Thank you for the thoughtful answer.
We had started using recognition scores about a year ago when we noticed that some noises were being recognized as words in our relatively small vocabulary (about 15 words) A door would slam, and it would be recognized as a very short word in the vocabulary. We noticed that when a person said that word, it would be somewhere between -800 and 0, so we ignored commands lower that -2000. This ended up working quite well on a large group of testers.
Later, we added a ambiguous detection algorithm for lower confidence recognition scores that fell inside a range lower than -800. If a phrase was detected in this range (say -800 to -2000), the user would need to repeat it on the next detection for it to be accepted. This cut down lots of false positives.

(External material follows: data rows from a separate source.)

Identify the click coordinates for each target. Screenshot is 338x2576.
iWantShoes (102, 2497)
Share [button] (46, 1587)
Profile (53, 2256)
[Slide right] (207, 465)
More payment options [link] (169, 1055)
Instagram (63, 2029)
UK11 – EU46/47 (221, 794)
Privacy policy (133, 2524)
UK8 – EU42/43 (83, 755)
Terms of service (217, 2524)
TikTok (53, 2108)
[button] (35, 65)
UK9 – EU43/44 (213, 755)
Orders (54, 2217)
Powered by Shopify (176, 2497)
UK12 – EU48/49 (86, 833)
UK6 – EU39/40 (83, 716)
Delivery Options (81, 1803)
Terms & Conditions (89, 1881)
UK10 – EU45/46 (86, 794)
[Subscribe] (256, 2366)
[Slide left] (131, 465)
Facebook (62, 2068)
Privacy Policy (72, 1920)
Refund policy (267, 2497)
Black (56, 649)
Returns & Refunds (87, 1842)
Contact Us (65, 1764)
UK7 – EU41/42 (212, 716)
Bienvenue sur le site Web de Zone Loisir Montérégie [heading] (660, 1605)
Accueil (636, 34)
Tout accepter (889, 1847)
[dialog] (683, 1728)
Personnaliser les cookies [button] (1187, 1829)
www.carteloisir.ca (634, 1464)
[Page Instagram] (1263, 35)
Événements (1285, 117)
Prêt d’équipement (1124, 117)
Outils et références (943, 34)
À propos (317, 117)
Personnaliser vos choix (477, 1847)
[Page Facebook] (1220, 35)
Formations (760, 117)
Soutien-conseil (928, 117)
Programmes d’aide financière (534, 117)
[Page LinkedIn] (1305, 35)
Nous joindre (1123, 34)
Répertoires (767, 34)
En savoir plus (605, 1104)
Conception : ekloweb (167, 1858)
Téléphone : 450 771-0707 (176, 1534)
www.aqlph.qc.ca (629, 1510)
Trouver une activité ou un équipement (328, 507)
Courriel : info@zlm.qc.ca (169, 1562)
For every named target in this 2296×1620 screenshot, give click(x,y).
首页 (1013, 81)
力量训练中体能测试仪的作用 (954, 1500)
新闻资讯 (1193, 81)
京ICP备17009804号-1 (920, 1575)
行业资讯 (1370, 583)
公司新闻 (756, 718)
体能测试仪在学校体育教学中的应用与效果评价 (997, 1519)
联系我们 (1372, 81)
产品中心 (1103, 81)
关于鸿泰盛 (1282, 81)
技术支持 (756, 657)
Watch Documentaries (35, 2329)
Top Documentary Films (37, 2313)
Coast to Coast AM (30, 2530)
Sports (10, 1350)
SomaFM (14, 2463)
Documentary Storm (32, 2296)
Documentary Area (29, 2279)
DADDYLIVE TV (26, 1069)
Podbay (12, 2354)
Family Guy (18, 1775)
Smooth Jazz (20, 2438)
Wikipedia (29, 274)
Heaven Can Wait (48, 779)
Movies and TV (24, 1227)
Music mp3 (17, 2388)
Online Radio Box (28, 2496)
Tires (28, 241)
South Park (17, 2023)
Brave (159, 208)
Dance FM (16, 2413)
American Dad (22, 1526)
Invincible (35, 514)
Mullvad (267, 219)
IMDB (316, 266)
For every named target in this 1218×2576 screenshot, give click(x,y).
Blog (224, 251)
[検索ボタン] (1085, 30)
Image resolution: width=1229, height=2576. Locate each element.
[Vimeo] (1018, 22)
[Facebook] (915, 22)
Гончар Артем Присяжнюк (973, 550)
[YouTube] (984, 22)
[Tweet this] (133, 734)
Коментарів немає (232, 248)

Another use for the ambiguous detection routine was in detecting first and last names. Our app allows user to tag photos using contacts from their phone or from family tree software. One thing we don’t want users to do is get the first name from one contact and the second name from another contact to form the first and last name someone they are tagging. We enforce this by going back to our data model to compare the recognized name against the database. We will reject it if they don’t match, but if it is within the ambiguous range we will accept it if it is repeated on the very next detection.
Since we started doing this, OpenEars has definitely gotten better, and perhaps our rational for doing this doesn’t exist anymore. We will do some testing with a larger group of people on an altered scale to see if it still useful.